**PROMPT 1**
Update the rows that follow the text below by changing every "icon" to "button" and keeping everything else the same. Leave the pictures out of your answer.

**SELECTED TEXT**

────

DP - Climbing Stairs

You are climbing a staircase. It takes n steps to reach the top.

Each time you can either climb 1 or 2 steps. In how many distinct ways can you climb to the top?

Input: n = 2
Output: 2
Explanation: There are two ways to climb to the top.
1. step 1 + step 1 ( take one step)
2. step 2 ( directly go to second step)

Input: n = 3
Output: 3
Explanation: There are three ways to climb to the top.
  1. step 1 + step 1 + step 1( take one step)
  2. step 1 + step 2 ( take step 1 and then take 2 steps)
  3. step 2 + step 1 ( take 2 steps and then take 1 step)

Solution using brute force approach
Solution using DP memoization
Solution using DP Bottom-Up approach using tabulation
Solution using DP Bottom-Up approach memory optimized

In this approach, we will compute all possible outcomes recursively, by taking possibilities of 1 step and 2 steps from current step we are in.

We will create a function climbStairsBruteForce that takes n as input argument.
Call climbStairsBruteForce itself with two possible outcomes, i.e. n-1 and n-2, thus reducing number of remaining eteps.
While solving the problem recursively, we can draw two base cases.
- When n becomes 0, that means we are at the last step of stair, then return 1.
- If n becomes less than 0, then return 0, as there will be no way to climb stairs.

────

**GIVEN RECORDS**
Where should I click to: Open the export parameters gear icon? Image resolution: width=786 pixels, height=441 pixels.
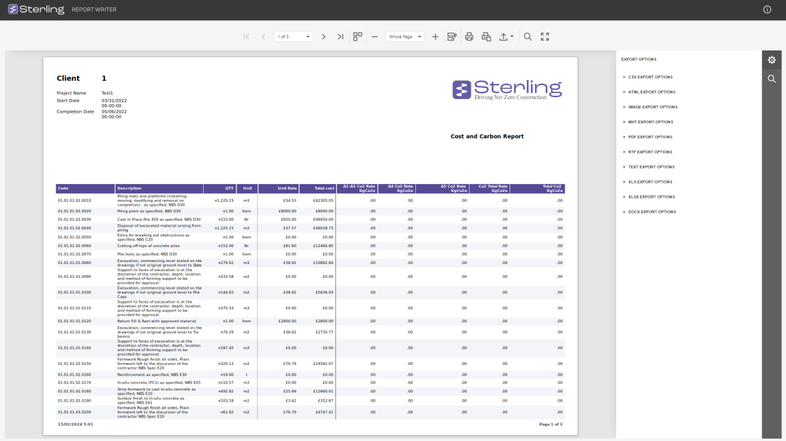pos(772,59)
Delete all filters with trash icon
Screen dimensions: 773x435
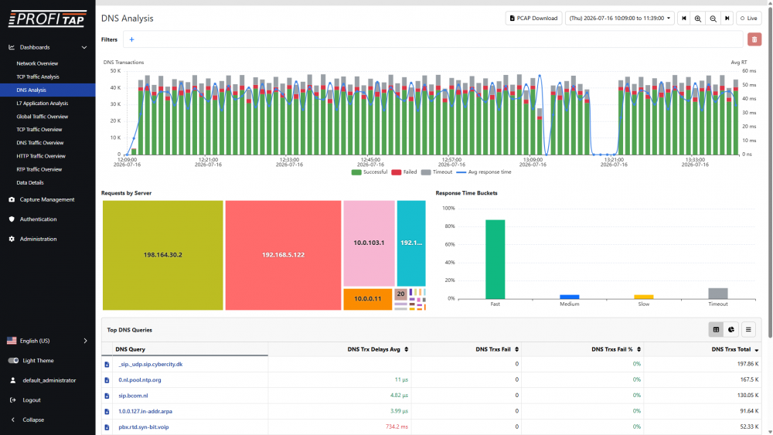pos(754,39)

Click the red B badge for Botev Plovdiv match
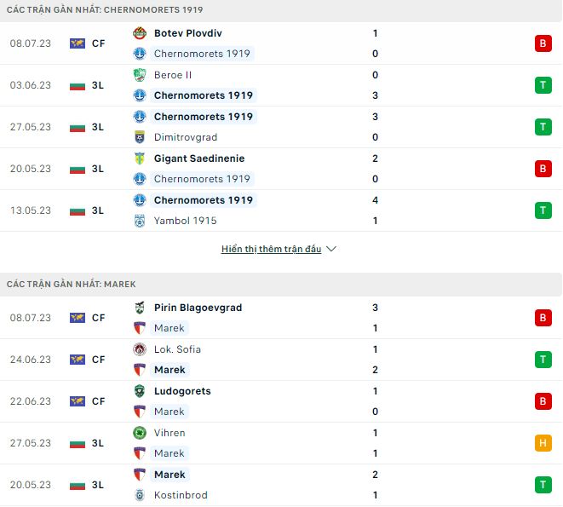tap(543, 43)
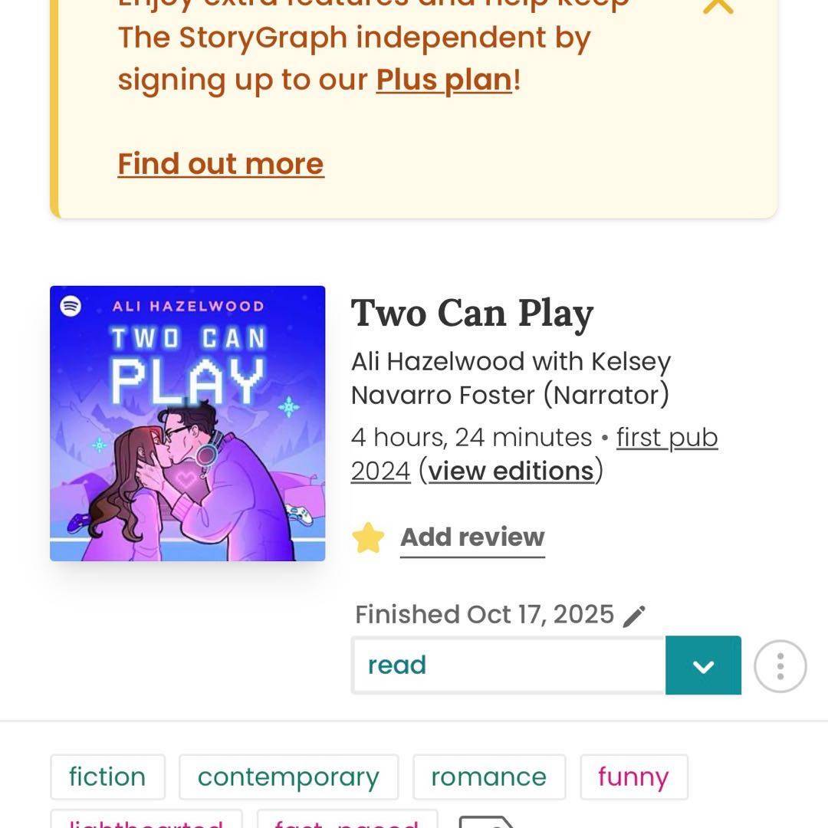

────

**PROMPT 2**
Write out part of the climbing stairs text word for word. Begin at the words "In this approach, we" and stop after "as input argument.".

**EXERCISE RESULT 1**
Where should I click to: Open the export parameters gear button? Image resolution: width=786 pixels, height=441 pixels.
pos(772,59)
Delete all filters with trash button
Screen dimensions: 773x435
pos(754,39)

Click the red B badge for Botev Plovdiv match
tap(543, 43)

**EXERCISE RESULT 2**
In this approach, we will compute all possible outcomes recursively, by taking possibilities of 1 step and 2 steps from current step we are in.

We will create a function climbStairsBruteForce that takes n as input argument.